First published: 2000

Publisher: Alfred A. Knopf (New York). 447 pp. $27.50

Type of work: Biography

Time of work: 1913-1994

Locale: New York, California, Italy, and elsewhere

A scholarly study of a major motion picture star who also pioneered independent production and started the transition between studio control and modern filmmaking

Despite winning an Academy Award for Elmer Gantry (1960) and receiving three other Oscar nominations, Burt Lancaster has not always received appropriate recognition for his acting and other contributions to film. Perhaps the reason is that many of his popular films were bravura entertainments, while the “art films” that he liked to alternate with them were undervalued in their day, though discerning critics and film enthusiasts have subsequently discovered their merit. Having started his career with tough roles in The Killers (1946), Brute Force (1947), and other noirish films, and having later made numerous Westerns, Lancaster got a reputation for toughness (actor-filmmaker John Turturro wrote a film in which the lead character shouts that no one messes around with Burt Lancaster), for his unruly hair, for being “Mr. Muscles and Teeth.” As Lancaster wryly observed, “Most people . . . seem to think I’m the kind of guy who shaves with a blowtorch. Actually I’m inclined to be bookish and worrisome.”

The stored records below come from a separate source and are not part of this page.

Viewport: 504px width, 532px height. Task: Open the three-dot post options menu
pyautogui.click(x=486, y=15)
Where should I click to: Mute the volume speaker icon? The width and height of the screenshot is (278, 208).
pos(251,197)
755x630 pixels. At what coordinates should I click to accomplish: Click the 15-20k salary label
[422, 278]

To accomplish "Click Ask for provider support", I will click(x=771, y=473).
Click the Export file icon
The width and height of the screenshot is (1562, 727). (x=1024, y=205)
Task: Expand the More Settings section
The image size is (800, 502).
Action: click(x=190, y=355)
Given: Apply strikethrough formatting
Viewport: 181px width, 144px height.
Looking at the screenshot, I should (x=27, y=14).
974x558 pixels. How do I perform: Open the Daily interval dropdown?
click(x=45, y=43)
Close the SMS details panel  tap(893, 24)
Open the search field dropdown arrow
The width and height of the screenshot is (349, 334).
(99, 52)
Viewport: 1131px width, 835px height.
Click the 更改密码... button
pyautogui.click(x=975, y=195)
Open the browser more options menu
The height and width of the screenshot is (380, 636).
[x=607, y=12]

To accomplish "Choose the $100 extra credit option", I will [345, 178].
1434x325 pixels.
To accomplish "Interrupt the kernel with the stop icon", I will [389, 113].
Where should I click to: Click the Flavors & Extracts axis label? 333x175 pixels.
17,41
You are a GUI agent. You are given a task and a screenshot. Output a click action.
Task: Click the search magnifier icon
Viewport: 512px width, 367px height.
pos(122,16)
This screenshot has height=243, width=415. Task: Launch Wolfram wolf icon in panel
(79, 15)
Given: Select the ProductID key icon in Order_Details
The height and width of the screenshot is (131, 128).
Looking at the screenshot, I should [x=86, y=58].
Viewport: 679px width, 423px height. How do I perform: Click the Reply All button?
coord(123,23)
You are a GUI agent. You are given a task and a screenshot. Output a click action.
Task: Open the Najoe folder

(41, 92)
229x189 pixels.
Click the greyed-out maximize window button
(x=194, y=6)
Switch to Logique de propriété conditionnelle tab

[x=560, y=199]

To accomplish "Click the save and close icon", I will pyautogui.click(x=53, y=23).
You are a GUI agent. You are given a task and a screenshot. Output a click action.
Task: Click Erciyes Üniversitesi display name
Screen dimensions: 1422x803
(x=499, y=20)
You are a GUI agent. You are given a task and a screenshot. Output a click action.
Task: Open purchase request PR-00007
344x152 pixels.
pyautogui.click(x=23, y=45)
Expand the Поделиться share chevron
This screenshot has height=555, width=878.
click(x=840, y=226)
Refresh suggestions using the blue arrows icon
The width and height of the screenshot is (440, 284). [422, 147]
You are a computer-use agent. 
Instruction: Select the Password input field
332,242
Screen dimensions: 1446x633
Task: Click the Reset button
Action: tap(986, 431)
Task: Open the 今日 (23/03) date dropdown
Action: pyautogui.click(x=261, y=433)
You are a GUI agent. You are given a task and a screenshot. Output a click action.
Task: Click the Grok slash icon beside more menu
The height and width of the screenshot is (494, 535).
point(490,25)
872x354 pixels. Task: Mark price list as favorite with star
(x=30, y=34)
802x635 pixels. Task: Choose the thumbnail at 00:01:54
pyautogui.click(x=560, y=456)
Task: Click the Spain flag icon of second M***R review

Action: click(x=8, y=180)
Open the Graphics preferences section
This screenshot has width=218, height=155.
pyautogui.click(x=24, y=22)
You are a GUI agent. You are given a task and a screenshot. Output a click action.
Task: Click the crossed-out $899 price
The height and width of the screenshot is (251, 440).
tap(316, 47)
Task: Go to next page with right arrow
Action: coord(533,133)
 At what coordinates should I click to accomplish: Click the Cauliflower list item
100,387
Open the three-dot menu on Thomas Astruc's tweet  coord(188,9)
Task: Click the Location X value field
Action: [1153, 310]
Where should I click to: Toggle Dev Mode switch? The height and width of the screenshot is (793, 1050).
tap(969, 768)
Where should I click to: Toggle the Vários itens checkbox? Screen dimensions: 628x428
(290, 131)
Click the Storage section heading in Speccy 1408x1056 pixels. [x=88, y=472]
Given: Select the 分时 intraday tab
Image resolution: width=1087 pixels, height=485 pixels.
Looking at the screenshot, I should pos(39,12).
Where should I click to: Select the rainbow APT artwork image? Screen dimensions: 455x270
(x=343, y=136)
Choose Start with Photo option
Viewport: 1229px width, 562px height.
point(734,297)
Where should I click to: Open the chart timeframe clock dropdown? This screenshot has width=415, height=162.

Lancaster was a complex, often troubled man. Born of Irish ancestry in 1913, he grew up in East Harlem, a poor, working-class neighborhood of mostly Italian immigrants. He attended the best high school in the city; while at the Union Settlement House, his refuge from the streets, he took up boxing and acted in many amateur productions, but turned down a scholarship to the American Laboratory Theater. Instead, he worked during the Depression as an acrobat in a number of itinerant circuses and vaudeville shows. Drafted during World War II, he was assigned to Army Service Forces, a new unit that entertained the troops; he served with the unit all through the Italian campaign, often under fire. Back home, a talent scout saw him, still in uniform, thought him strikingly handsome, and cast him as one of the leads in a dugout drama, A Sound of Hunting, which ran only two weeks but led to a Hollywood contract and the male lead as the target of the hit men in The Killers, based on Ernest Hemingway’s story. Lancaster’s riveting performance made him an instant star. Within a year he teamed up with Harold Hecht to found his own independent production company, Norma Productions, named for his second wife. Evolving into Hecht-Lancaster and then Hecht-Hill-Lancaster, it became the major independent studio of the era, producing not only many of Lancaster’s films but also Marty, the low-budget Oscar winner of 1955.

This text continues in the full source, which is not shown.